In Other News...
How is it that
our society still struggles to agree that rape is bad and yet we’re all so
collectively accepting of the fact that we call our littlest finger a “pinky?”
That feeling when
you like a guy who doesn’t use social media and have to resort to stalking his
monetary transactions on Venmo.
Is it possible to
swallow without a tongue?
For some reason,
whenever people enter my office at work, they feel some immediate compulsion to
inform me about the smell and temperature of my workspace. Granted, when I’m in my office all day, I
don’t notice those subtle differences, but at the same time, it’s hard not to
feel offended when a parent strides in and announces that my office smells like
a hamster cage. What am I supposed to do
with that information?
According to one
of the newer episodes of the Invisibilia podcast, there is a legitimate dating
website/app called settleforlove.com, exactly as sad as it sounds. According to the website, “Online dating shouldn't be about
"selling yourself" it should be about "being yourself." Our
users post good pictures & bad pictures, discuss their pros & cons, as
well as discuss what they "Would Settle For" in a partner.” What would I say for my profile?
- Pros: notices when people get haircuts; can figure out military time (if it’s quiet and no one is talking)

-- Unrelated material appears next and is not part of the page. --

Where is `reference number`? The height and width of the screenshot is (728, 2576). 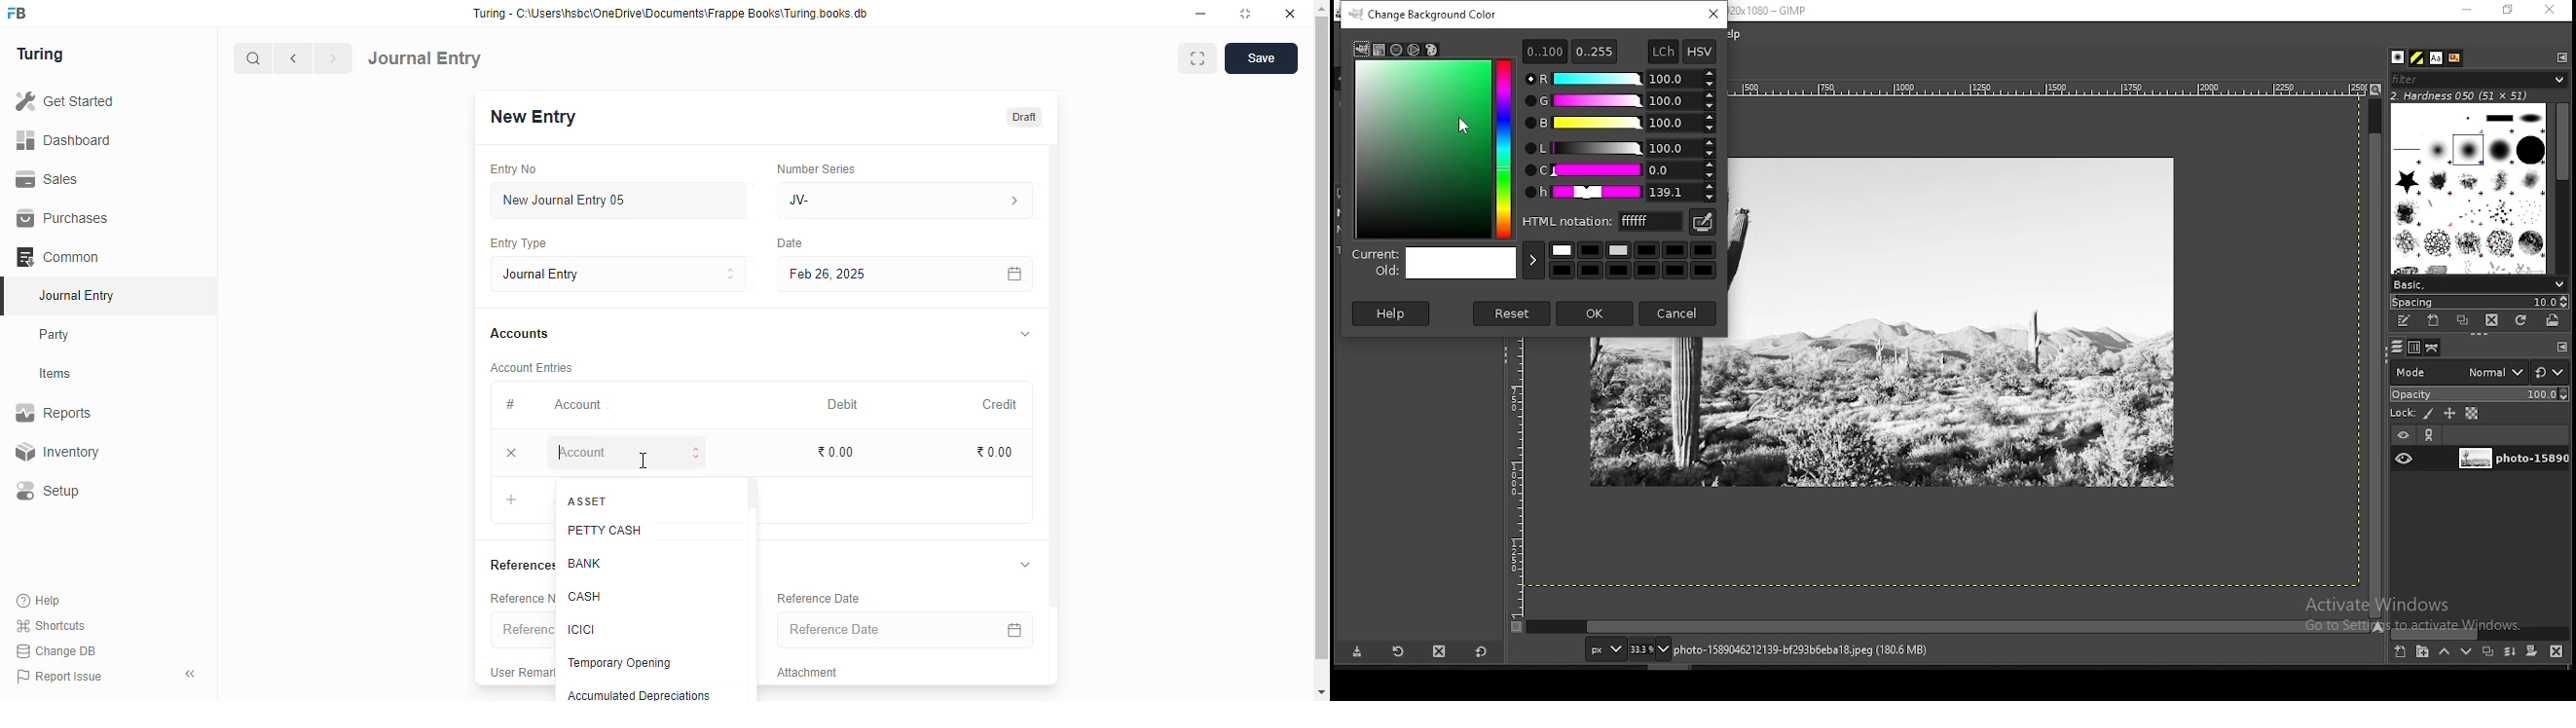 reference number is located at coordinates (522, 630).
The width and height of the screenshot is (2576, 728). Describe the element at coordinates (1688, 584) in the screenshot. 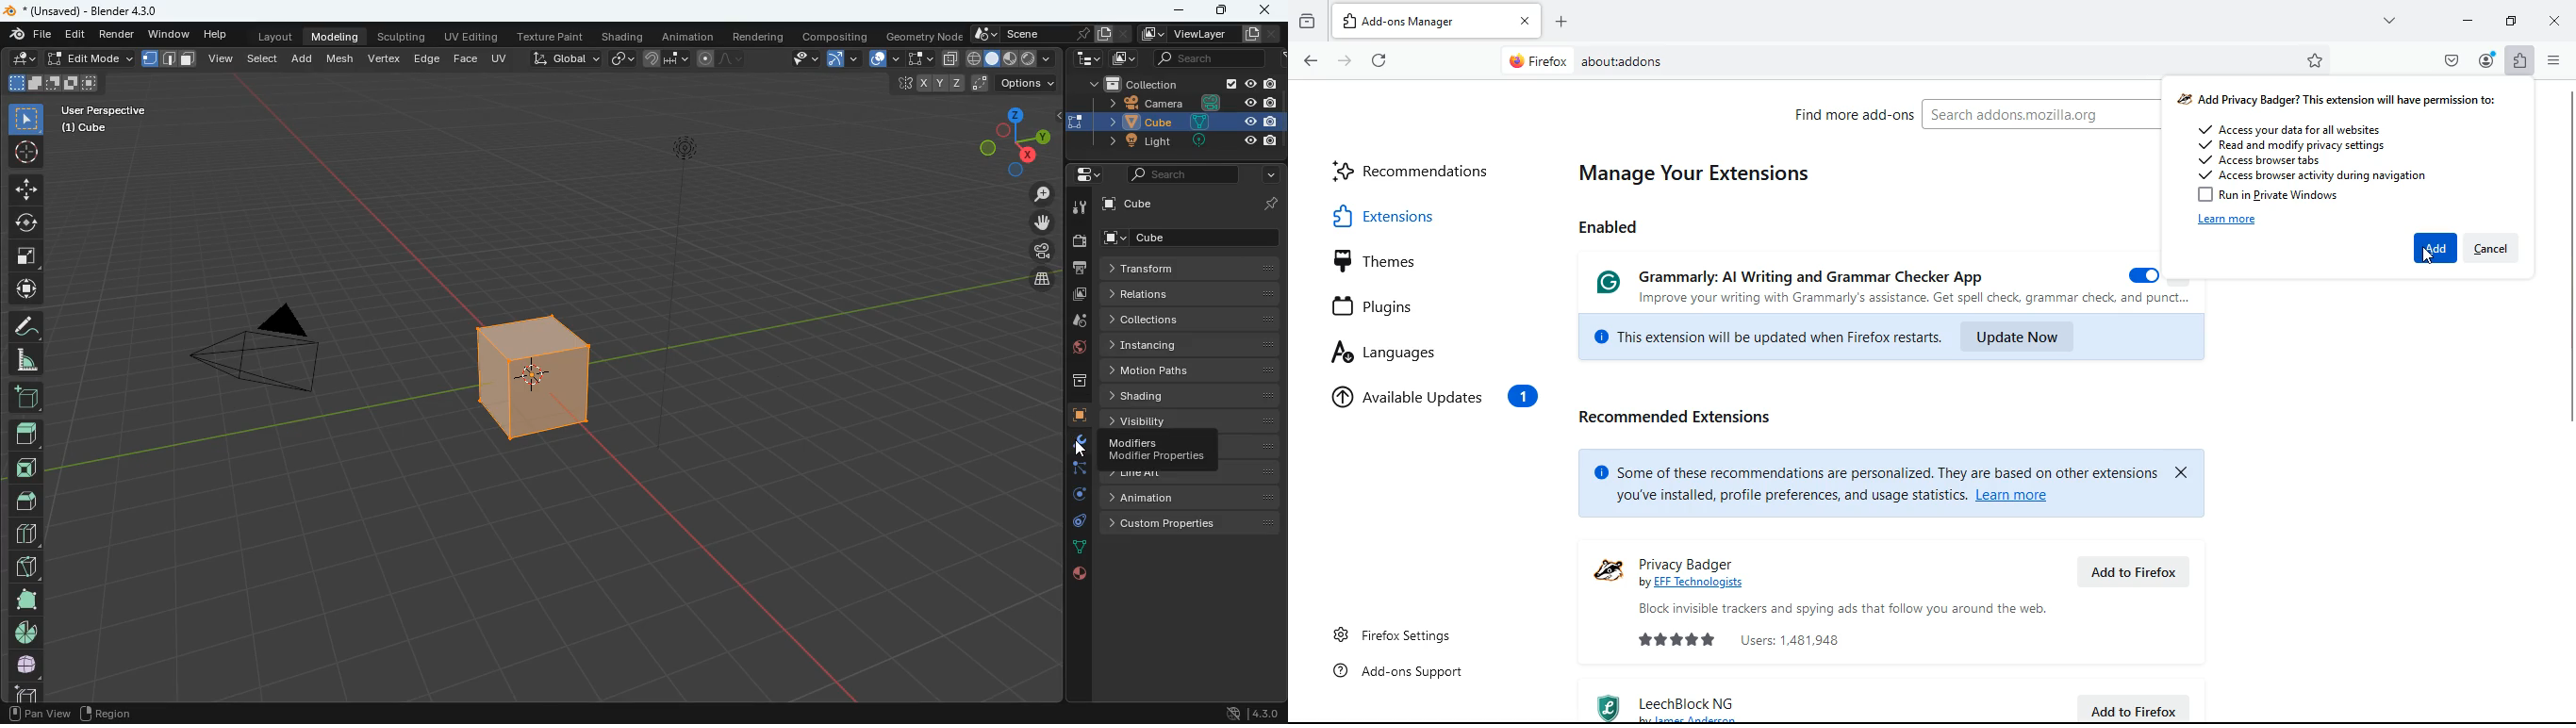

I see `by EEE Technologists` at that location.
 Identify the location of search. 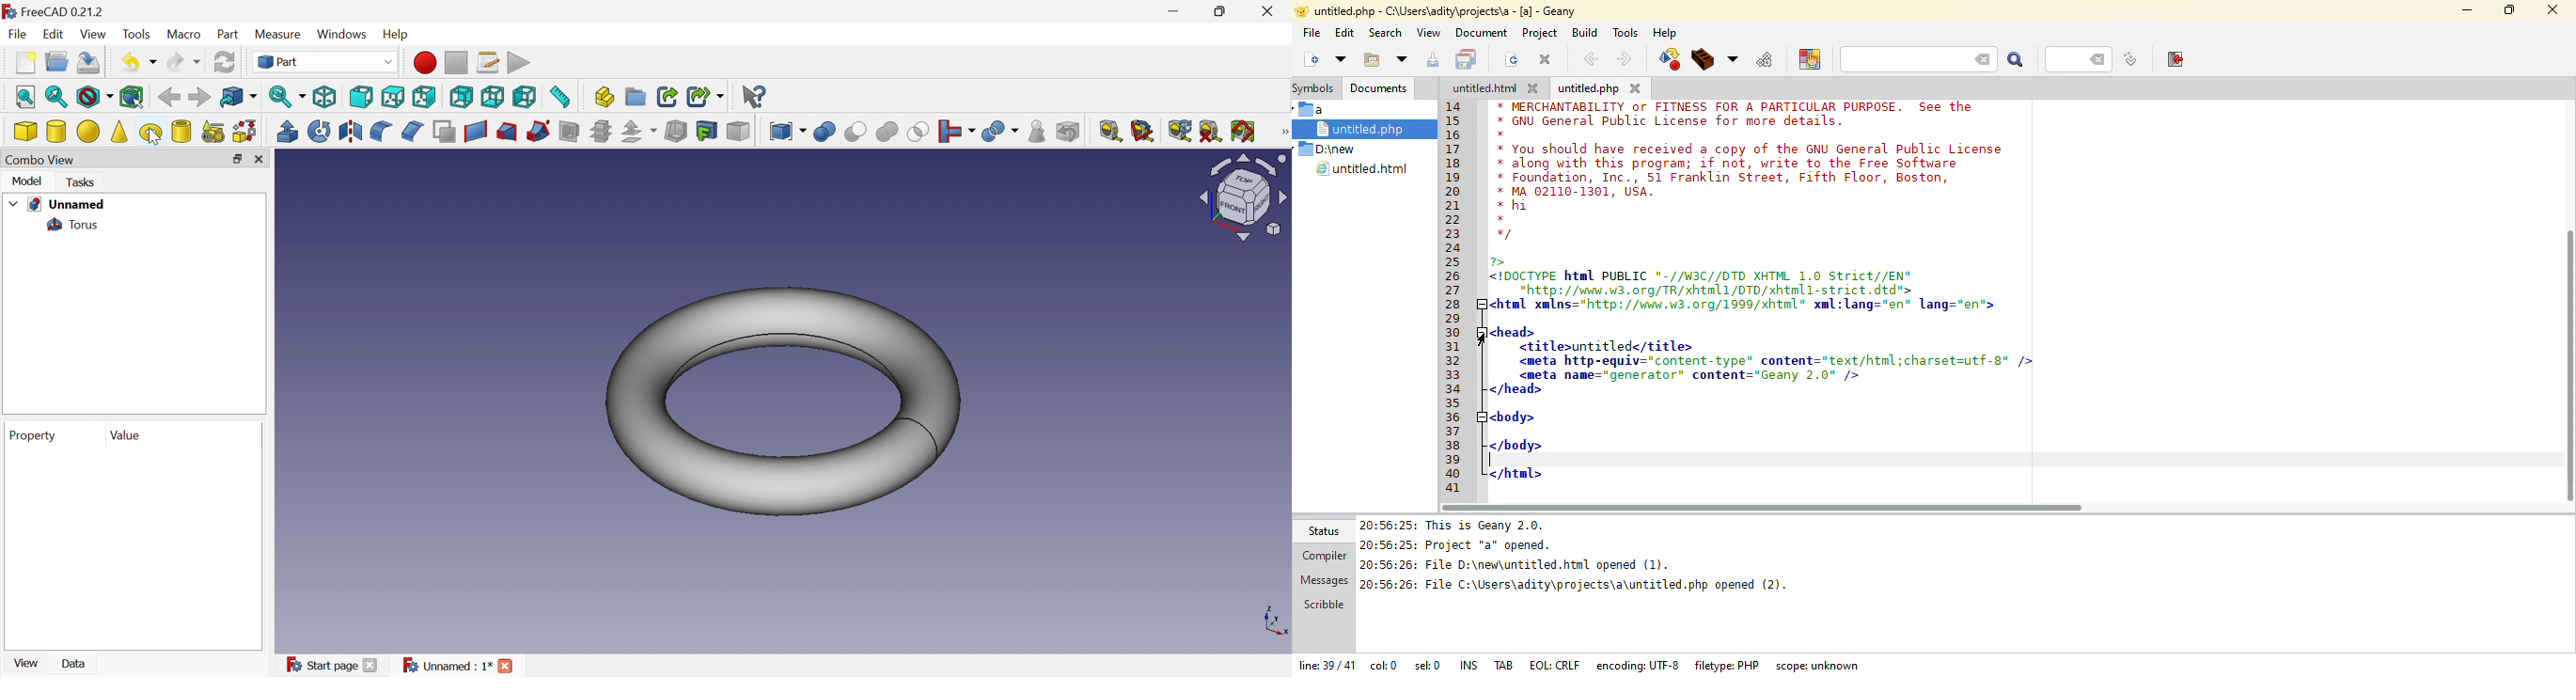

- Cons: takes really expensive naps at movies and concerts; gets things out of the fridge and forgets to put them back in before leaving the house
- Would settle for: a 41-year old if he writes me into his will
As much as I
would like to live alone in my own apartment one day, I would then have to
adjust to the fact that not having a roommate also means that she can’t
surprise me by secretly emptying the dishwasher.
At the grocery store today, I picked out some chicken and tossed it in my cart. An older gentleman walked by, motioned towards the chicken and asked, "Shopping for one?" I glared at him. "Me too!" he chuckled amiably. Maybe he will write me into his will?
The closet rods in my bedroom closet have broken THREE times in the last three weeks and there is currently a cricket loose under my bed somewhere. Why do bad things happen to good people.
(Except for this. The Mona Lisa Pumpkin was a good thing I did.)